Over 22 million people live in mobile homes in the U.S. as of 2021.
- You can pay as little as $50,000 to buy a new mobile home. If you buy an older one, you can get it for even less. The price is much cheaper than a site-built house, which costs $300,000 on average.
- The architect builds mobile homes inside a factory. Thus, expect no construction delays because it rained all day.
- Prefer to move around? You can move your mobile home with you.
- Architects place mobile homes on temporary foundations, so a tornado or an earthquake can severely damage the home.
- You must pay rent to the owner of the mobile home park. You’ll have to obey the park rules as well.
- Mobile homes are personal property, not real property. The reason? Mobile homes are movable. Personal property loans come with shorter terms and higher interest rates than a mortgage loan.
- Buyers prefer a mobile home that isn’t located inside a mobile park. If your home is inside a mobile park, you’ll find it harder to sell.
Buy a tiny home
Picture this. A 400-square-foot home on a towable trailer. That’s a tiny home for you.
These little houses offer modern appliances including stovetops, air conditioning, and a washer and dryer. You can add luxurious amenities including towel warmers and heated tiles as well.
As of 2021, over 10,000 tiny homes exist in the U.S. as alternatives to single-family homes.
- You pay $23,000 on average to build a tiny home. The amount translates to a 20% down-payment for a traditional home.
- Prefer to travel? Tow your little house on a truck and you’re all set. Wake up sipping coffee in the mountains one day, and to the sound of waves the next day.
- You won’t have treadmills or bulky couches in a little house, so you’ll have a lot less to clean than in a traditional home.
- A little house resident consumes 54% less energy than an American living in a brick-and-mortar house.
- If your little house is valued at less than $100,000, banks won’t give you mortgage loans. Also, if your house is on wheels, banks will reject the loan.
- Little house prices depreciate over time.
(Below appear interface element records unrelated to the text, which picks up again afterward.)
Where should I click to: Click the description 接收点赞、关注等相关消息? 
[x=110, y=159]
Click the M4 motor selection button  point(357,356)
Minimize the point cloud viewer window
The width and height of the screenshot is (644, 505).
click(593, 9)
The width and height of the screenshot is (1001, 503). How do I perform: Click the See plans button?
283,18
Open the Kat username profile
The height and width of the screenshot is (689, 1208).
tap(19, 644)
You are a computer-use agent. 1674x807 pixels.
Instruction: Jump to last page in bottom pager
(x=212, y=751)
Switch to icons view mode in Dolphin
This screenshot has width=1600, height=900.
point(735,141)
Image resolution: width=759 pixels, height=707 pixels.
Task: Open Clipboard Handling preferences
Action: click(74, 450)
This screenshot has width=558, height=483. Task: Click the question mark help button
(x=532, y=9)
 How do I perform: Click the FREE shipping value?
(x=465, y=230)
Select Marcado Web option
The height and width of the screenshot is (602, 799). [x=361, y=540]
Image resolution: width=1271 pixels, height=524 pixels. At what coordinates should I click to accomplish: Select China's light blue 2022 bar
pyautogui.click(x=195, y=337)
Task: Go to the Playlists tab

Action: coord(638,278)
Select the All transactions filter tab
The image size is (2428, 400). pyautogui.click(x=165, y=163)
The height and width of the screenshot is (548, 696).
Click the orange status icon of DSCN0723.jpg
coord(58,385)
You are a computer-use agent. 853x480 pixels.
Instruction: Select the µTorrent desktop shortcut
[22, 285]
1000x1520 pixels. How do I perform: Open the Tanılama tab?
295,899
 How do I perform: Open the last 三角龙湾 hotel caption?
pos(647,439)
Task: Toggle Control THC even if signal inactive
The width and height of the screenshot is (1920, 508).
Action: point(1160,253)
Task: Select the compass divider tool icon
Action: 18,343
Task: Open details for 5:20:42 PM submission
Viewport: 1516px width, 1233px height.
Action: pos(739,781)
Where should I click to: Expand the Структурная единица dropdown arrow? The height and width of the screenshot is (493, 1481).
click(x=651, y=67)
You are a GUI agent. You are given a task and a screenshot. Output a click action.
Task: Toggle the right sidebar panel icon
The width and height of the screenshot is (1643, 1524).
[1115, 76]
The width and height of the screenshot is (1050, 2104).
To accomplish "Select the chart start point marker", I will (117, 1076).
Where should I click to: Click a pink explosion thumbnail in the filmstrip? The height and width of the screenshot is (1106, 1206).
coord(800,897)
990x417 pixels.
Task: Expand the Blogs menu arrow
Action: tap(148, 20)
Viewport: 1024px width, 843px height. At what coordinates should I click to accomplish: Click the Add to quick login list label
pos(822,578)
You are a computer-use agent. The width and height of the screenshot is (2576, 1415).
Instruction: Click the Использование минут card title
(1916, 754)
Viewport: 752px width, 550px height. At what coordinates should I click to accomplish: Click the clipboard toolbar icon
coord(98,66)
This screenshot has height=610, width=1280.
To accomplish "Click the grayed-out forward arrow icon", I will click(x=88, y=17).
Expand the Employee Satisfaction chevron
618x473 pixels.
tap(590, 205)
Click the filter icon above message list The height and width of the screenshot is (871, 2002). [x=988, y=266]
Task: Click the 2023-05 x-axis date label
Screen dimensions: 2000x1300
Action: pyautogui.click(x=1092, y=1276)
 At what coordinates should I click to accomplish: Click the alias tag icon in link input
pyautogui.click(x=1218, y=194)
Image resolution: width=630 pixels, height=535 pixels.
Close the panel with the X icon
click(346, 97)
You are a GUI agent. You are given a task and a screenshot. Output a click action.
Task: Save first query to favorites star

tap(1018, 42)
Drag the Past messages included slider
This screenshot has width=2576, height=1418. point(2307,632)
If you sell your little house, you are unlikely to earn back the money you invested.
- If you want to travel with your little house, you’ll have to purchase a trailer, truck, or hitch.
- Little houses offer composite toilets, so your waste travels with you. You must find a place to dispose of the waste every couple of days. This can only be avoided if your home is on a permanent site.
Purchase a park model
Park models are great alternatives to living in a house. Park model RVs are temporary models created for a trailer park setting.
The 400-square-foot homes are best-suited for small vacation houses, camping cabins, or hunting lodges.
- You pay $25,000 to buy a new park model. The price is way cheaper than a brick-and-mortar house, which costs $300,000 on average.
- Park models offer standard plumbing in the bathrooms, so you won’t have to dump waste every month.
- You can add garage spaces, storage sheds, and exterior porches.
- They wear out quickly. Architects build park models to be lightweight and easy to transport, rather than to hold up over a long period of time.
- Park models are difficult to store. When not in use, you need to pay extra to store it in a garage.
What can I do instead of buying a house?
As you can see, the majority of residents in the U.S. who do not live in owned homes choose to rent an apartment or home, buy a condo, or buy a manufactured home. You have to decide what will work best for you, and if there are certain compromises you are willing to make.